The repository will deploy the following:
- AWS Batch resources for handling jobs
- Eventbridge rules to schedule synchronization (disabled by default)
- Step Function workflow for orchestrating the jobs
For deployment, there are no other dependencies than having the main infrastructure repository deployed.
There are only three terraform variable to set up:
- project_name
- environment
- aws_region
They must be equal to the values used in the main repository.
For CICD, the following variables are necessary:
Variables/Secrets for CICD | Description |
---|---|
AWS_ACCOUNT_ID | |
AWS_REGION | |
PROJECT_NAME | As defined in the infrastructure repository |
One of the step workflow will run daily (if enabled) and will synchronize our database with new sample data available at the INSDC. All synchronization is performed by using the different tools of the NCBI Entrez API (esearch, efetch, elink).

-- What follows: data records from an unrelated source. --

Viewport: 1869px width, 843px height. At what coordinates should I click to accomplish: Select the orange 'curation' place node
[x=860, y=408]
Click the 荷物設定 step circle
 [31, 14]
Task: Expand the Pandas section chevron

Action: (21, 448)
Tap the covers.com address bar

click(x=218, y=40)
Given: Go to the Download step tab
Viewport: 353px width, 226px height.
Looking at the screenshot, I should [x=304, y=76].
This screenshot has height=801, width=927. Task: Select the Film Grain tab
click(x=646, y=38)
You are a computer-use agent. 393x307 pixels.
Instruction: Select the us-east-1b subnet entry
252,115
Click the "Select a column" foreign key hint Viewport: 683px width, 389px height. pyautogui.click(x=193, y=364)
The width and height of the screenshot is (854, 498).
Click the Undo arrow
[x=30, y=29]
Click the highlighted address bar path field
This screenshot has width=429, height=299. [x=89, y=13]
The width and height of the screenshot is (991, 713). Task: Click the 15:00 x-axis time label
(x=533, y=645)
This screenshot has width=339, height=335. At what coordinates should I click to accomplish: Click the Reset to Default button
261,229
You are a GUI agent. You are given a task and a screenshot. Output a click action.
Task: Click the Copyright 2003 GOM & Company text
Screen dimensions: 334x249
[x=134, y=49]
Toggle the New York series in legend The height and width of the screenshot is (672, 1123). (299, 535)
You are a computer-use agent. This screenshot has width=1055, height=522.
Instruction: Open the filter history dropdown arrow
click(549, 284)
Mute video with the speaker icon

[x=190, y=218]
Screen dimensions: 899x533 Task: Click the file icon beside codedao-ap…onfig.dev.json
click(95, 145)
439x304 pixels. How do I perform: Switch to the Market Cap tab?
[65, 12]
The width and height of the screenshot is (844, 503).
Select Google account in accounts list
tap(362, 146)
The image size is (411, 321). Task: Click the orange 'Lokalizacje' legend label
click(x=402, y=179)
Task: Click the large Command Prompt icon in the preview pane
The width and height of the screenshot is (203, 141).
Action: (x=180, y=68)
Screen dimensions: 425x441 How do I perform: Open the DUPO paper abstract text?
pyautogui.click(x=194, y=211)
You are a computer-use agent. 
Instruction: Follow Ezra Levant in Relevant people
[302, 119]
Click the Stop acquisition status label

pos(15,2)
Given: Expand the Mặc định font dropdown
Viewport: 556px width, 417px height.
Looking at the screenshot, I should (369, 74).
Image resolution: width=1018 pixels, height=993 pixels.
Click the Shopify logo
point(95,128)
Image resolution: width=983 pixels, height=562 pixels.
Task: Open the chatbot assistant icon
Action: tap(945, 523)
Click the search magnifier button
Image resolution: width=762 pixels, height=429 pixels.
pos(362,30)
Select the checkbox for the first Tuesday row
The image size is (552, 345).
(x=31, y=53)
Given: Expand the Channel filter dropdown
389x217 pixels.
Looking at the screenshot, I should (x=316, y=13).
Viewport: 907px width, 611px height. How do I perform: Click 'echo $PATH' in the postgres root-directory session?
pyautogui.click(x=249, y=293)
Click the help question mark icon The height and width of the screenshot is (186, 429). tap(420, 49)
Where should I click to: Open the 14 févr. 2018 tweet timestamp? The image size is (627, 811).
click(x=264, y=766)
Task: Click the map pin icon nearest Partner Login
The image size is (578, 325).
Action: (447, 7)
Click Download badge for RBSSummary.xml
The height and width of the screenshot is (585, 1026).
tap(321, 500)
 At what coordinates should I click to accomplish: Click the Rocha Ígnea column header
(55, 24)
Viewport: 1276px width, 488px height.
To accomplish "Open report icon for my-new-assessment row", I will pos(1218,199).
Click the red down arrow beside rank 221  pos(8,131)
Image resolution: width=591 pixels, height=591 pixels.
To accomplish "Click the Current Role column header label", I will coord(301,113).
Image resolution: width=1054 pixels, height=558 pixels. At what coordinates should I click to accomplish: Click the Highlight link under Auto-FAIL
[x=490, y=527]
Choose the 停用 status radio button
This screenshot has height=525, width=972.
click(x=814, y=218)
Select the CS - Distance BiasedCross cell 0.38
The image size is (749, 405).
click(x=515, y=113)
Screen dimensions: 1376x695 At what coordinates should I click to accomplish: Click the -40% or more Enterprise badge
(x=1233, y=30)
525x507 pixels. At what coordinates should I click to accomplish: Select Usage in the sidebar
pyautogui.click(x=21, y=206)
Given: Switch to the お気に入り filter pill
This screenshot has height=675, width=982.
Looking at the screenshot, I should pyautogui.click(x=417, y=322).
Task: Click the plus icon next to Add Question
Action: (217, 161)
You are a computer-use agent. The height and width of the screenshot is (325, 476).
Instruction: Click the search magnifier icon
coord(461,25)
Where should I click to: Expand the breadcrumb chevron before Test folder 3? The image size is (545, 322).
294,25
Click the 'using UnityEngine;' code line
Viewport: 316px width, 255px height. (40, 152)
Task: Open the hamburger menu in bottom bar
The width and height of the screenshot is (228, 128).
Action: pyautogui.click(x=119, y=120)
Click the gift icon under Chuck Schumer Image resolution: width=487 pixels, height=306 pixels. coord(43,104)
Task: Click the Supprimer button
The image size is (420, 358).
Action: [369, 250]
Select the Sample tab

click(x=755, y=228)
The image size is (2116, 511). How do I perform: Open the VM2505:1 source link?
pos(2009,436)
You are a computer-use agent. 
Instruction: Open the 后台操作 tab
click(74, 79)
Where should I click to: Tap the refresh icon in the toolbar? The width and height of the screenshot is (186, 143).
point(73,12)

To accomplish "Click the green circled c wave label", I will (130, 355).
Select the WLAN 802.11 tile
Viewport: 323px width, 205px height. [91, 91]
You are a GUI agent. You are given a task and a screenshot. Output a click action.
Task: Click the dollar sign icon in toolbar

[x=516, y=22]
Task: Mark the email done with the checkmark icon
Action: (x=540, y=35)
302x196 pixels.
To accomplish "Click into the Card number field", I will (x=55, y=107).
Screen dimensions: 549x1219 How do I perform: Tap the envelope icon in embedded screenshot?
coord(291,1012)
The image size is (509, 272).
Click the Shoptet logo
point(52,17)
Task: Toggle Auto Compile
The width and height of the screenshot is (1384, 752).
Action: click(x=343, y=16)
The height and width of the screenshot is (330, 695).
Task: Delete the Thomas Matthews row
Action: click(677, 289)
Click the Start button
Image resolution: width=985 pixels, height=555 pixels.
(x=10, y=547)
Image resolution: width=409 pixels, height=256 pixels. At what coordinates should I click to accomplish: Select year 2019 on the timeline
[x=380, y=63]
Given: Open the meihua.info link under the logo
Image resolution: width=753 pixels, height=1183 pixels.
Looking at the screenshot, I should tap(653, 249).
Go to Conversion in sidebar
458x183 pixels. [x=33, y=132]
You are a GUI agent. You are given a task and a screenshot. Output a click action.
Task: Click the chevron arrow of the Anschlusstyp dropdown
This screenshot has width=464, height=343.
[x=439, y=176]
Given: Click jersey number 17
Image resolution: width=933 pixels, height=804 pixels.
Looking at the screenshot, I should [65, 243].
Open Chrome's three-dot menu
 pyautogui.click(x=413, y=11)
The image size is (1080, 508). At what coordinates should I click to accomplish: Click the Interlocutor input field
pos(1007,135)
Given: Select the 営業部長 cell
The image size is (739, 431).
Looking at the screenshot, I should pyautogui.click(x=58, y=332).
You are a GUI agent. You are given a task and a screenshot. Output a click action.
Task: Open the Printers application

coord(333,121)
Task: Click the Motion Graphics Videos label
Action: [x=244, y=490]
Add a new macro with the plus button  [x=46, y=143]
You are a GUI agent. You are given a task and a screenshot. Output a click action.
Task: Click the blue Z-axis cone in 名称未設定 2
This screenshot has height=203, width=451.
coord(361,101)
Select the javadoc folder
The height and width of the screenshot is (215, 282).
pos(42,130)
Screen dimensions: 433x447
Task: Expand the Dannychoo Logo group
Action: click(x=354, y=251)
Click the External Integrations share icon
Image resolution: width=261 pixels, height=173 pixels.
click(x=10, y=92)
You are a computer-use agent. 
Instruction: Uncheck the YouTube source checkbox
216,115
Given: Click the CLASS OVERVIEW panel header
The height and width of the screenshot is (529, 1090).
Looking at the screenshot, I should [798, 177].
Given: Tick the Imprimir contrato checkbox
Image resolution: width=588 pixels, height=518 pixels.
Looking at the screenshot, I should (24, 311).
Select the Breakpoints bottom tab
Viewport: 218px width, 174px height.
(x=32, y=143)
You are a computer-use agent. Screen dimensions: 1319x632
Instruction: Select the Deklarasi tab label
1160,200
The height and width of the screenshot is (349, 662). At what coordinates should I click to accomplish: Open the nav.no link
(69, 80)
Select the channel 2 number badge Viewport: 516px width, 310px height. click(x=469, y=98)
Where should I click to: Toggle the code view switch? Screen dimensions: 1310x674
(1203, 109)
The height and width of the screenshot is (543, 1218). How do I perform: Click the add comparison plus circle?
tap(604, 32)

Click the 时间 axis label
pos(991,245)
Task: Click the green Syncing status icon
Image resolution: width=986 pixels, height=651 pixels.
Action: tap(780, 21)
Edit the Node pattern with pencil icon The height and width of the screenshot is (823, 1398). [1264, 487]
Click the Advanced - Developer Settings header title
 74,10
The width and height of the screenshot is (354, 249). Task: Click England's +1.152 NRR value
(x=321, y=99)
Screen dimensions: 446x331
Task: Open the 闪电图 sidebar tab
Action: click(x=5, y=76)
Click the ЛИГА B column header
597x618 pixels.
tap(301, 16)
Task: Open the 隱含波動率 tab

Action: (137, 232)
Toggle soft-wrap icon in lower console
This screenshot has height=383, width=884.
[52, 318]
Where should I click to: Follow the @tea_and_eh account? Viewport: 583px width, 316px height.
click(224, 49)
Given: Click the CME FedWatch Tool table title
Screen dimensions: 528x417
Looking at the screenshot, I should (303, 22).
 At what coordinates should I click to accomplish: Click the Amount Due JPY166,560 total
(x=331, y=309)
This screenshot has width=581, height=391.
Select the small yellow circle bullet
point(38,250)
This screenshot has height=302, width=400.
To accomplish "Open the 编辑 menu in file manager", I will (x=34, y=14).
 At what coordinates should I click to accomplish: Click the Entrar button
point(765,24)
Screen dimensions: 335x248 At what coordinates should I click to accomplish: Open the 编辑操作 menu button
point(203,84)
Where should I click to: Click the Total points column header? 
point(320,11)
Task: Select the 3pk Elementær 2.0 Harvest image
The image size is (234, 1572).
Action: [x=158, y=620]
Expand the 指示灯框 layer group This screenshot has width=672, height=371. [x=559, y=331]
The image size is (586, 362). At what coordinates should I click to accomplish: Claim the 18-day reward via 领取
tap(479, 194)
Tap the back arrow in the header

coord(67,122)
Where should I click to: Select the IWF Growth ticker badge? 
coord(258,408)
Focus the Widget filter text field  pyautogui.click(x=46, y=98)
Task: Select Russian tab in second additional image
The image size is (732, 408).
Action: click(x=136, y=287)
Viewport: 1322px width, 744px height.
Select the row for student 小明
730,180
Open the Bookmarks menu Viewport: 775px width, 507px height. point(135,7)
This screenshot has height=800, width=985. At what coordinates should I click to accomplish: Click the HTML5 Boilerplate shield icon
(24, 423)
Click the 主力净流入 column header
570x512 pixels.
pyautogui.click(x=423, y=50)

The logic is the following:
- Search newly submitted sequencing data with the term “MYCOBACTERIUM” in the organism attribute value.
- Insert the new records into the sequencingdata table
- Using elink, search for all BioSamples associated with these newly inserted sequencing data and insert the new records into our sample and samplealias tables
- Using elink, search for all BioProject associated with these newly inserted samples and insert the new records into our package table
Our database is also synchronized with the NCBI taxonomy, via the tables that we imported from the bioSQL schema. We use scripts (in perl) provided by the bioSQL community to synchronize our taxonomy. We synchronize the taxonomy every 3 months.
You will need to build and deploy a Docker image containing the python application code handling synchronization. An AWS ECR has been deployed by the main repository and will receive the Docker image. Refer to our action file and reusable workflow for building and pushing the image.
For the synchronization logic to be successful, you will need to:
- Deploy the backend repository
- Have the migration run in ECS
- Fill up the NCBI authentication secrets that were created in AWS Secrets Manager
- Run first the taxonomy synchronization and then the INSDC
All entries in Entrez have an ID, which is called an "accession" - like an accession key. It is a numeric ID with a prefix which identifies the object it provides access to:
-
experiment_accession (SRX),
-
study_accession (SRP),
-
run_alias (GSM_r),
-
sample_alias (GSM_),
-
experiment_alias (GSM),
-
study_alias (GSE)
-
STUDY with accessions in the form of SRP#, ERP#, or DRP#
-
SAMPLE with accessions in the form of SRS#, ERS#, or DRS#
-
EXPERIMENT with accessions in the form of SRX#, ERX#, or DRX#
-
RUN with accessions in the form of SRR#, ERR#, or DRR#
-
The first letter in the accession makes a notation of the source database - SRA, EBI, or DDBJ correspondingly.